Les CPAS s'inquiètent: "Il nous faut les moyens d'assurer notre mission"

CPAS: "Il nous faut les moyens d'assurer notre mission"
CPAS: "Il nous faut les moyens d'assurer notre mission" - © BRUNO ARNOLD - BELGA

Le gouvernement wallon entrait en conclave budgétaire ce jeudi matin et Philippe Defeyt (Ecolo), président du CPAS de Namur, en a profité pour tirer la sonnette d'alarme avec d'autres CPAS, évoquant une "grande misère de la solidarité". Liège, Charleroi, Mons, Wavre, Perwez… Des présidents de CPAS de chaque parti traditionnel mettent en garde.

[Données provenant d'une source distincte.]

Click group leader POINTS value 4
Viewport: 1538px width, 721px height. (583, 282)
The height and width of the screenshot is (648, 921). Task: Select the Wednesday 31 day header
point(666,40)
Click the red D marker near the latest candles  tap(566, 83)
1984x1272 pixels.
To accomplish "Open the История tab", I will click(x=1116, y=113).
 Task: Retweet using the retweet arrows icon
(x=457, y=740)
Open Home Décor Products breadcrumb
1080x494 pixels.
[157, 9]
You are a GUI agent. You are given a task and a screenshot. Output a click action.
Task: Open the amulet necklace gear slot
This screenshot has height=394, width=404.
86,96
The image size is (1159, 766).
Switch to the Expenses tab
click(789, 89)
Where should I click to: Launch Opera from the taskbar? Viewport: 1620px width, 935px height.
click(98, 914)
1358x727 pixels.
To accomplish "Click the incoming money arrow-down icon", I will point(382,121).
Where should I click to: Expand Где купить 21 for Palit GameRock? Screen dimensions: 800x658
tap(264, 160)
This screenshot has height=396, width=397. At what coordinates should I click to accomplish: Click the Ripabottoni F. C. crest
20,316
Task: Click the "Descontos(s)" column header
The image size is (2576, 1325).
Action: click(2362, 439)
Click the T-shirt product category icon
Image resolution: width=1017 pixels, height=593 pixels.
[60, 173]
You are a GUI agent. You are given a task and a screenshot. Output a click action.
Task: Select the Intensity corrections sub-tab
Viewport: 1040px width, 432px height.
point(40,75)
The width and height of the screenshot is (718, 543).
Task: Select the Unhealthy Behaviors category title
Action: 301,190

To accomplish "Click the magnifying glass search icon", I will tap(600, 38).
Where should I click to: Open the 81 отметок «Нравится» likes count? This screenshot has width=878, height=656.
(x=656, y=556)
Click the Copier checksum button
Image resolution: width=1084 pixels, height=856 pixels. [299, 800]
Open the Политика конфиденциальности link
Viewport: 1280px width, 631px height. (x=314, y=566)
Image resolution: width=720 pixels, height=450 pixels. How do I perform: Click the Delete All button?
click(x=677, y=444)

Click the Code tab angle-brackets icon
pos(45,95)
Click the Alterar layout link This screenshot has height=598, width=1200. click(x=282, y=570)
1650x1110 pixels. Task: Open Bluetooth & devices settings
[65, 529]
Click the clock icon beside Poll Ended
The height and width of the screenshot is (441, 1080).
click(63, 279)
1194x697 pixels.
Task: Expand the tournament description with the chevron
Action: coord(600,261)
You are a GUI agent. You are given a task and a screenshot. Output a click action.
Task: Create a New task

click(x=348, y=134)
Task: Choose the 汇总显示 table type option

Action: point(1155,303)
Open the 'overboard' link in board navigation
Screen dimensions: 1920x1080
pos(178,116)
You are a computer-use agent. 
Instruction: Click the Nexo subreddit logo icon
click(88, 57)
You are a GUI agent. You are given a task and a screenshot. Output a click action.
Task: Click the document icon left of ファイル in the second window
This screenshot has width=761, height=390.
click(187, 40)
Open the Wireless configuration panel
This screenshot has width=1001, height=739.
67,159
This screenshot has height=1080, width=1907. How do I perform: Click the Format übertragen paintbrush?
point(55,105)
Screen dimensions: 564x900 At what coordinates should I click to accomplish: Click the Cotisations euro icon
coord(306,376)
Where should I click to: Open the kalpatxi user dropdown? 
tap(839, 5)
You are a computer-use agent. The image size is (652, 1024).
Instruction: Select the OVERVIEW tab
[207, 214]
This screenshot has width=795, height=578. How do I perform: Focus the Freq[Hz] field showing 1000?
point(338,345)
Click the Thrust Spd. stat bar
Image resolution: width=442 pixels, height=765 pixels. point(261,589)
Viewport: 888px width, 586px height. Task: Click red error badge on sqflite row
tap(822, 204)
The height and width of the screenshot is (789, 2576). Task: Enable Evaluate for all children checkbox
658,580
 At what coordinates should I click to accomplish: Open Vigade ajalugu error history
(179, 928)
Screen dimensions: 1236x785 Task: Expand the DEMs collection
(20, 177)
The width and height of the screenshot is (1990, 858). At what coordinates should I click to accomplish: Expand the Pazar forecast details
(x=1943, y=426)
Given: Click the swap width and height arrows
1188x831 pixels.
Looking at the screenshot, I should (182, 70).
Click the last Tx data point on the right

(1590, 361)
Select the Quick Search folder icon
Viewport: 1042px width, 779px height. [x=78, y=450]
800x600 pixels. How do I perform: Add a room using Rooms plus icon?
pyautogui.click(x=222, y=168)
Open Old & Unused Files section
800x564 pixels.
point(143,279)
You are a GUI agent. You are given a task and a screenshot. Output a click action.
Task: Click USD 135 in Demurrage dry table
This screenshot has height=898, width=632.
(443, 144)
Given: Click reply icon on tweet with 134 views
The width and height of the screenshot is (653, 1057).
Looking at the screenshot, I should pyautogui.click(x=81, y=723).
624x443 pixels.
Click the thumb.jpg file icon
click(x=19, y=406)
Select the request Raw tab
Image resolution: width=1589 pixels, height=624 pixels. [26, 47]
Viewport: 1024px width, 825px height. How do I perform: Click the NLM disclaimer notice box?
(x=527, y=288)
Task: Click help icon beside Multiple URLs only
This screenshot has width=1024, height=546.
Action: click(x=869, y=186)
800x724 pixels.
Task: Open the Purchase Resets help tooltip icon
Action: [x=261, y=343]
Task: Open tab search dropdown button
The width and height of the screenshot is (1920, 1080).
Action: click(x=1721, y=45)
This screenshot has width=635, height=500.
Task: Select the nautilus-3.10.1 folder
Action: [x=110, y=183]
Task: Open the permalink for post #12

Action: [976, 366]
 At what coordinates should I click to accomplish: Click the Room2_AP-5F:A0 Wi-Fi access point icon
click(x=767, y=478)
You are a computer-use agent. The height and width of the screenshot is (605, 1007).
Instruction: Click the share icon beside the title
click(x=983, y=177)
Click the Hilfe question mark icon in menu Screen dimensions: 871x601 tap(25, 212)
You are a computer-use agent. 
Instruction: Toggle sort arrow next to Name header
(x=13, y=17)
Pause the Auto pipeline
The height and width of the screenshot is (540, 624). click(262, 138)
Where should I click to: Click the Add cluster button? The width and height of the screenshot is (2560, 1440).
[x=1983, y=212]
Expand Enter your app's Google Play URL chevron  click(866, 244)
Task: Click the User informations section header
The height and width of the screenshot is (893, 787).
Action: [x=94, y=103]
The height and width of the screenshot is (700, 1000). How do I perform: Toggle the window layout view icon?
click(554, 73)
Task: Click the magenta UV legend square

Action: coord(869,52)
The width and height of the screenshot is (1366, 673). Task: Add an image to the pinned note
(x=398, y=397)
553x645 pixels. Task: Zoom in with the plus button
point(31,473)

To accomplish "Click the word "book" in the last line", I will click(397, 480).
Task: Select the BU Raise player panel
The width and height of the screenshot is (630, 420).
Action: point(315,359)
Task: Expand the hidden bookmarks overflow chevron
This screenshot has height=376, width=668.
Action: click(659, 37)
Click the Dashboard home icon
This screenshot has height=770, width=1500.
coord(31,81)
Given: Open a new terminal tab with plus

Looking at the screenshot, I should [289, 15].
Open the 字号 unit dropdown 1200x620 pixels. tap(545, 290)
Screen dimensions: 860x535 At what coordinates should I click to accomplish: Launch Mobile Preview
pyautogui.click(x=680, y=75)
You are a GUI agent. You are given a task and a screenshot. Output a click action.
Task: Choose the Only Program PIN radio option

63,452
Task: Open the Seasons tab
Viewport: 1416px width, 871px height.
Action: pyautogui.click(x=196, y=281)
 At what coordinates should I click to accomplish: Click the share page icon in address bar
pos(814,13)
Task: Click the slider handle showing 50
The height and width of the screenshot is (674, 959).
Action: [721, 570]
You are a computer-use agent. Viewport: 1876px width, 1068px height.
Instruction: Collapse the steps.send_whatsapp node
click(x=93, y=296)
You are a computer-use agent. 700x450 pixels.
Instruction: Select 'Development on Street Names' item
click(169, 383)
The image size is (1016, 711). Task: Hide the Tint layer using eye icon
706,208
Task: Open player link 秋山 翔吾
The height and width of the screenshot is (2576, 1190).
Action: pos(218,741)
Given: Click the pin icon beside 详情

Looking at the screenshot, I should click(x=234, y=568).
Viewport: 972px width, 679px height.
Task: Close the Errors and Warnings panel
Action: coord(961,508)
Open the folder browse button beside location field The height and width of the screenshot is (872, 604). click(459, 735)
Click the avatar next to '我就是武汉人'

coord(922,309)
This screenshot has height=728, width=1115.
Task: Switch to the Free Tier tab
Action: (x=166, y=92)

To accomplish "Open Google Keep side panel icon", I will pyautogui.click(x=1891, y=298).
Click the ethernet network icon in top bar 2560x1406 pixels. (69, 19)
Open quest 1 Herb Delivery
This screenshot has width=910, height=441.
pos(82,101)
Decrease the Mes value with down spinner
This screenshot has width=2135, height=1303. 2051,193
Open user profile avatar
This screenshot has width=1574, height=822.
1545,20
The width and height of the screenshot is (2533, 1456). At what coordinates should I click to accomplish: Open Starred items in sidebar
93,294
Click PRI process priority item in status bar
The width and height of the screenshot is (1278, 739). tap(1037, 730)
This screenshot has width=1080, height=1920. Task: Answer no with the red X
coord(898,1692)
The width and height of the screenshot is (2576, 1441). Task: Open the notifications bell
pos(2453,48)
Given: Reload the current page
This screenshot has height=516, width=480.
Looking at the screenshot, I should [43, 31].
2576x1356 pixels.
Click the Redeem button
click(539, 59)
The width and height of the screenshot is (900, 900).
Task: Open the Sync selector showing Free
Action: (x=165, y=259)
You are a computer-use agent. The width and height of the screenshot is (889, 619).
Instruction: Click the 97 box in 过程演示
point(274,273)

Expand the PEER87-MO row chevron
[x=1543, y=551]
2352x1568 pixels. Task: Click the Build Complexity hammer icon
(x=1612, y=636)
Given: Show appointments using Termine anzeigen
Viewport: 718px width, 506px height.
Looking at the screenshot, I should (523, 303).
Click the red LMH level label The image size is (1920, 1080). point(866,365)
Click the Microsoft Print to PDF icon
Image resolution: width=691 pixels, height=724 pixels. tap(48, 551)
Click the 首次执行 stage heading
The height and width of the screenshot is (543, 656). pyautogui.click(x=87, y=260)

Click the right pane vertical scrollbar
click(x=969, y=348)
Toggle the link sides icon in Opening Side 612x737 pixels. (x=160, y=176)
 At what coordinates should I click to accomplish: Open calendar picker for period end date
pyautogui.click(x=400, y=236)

Ils pensaient avoir touché le fond, mais ce serait encore pire aujourd'hui, jugent-ils. "Les présidents de CPAS sont inquiets depuis longtemps, explique Philippe Defeyt, invité de Matin Première. Et nous avons de bonnes raisons de l'être puisque le nombre de bénéficiaires du revenu d'intégration a augmenté de 30% depuis le début de la crise, soit une augmentation de 4 à 5% par an. Nous sommes par ailleurs perplexes, voire chagrinés, par ce qui se trouve dans la déclaration de politique régionale wallonne. On y souffle le chaud et le froid par rapport aux CPAS : à la fois, il y est dit que nous faisons un excellent boulot et qu'il faut nous y aider, mais, en même temps, on nous propose de fusionner avec les communes comme si gérer des piscines et des maisons de repos était la même chose."

Des économies d'échelle ?

On pourrait voir dans cette fusion proposée des économies d'échelle en termes de matériel et de personnel. Une mesure que balaie Philippe Defeyt : "Dans certaines communes, il y a déjà des services d'appui entre le CPAS et la commune, il y a déjà des CPAS qui se sont groupés pour rendre des services ensemble, et cela fait aussi très longtemps que les CPAS ont appris à travailler avec le milieu associatif, sans lequel notre action serait moindre, pour mettre des moyens en commun, pour organiser des synergies… S'il vous plait, reconnaissons donc ce qui fonctionne. Le métier des CPAS est différent de celui des communes, les deux sont nécessaires et respectables, mais nous demandons à avoir les moyens de notre action et qu'on reconnaisse que nous sommes soumis à des pressions montantes et constantes."

Les jeunes en danger

Ce que craignent particulièrement les CPAS wallons, c'est la première vague de fin d'allocation d'insertion qui touchera les jeunes. À partir du 1er janvier 2015, beaucoup d'entre eux vont se retrouver dans les CPAS, lesquels n'auront, disent-ils, pas les moyens d'engager du personnel pour accueillir ces jeunes. Le risque est donc qu'ils se retrouvent véritablement livrés à eux-mêmes.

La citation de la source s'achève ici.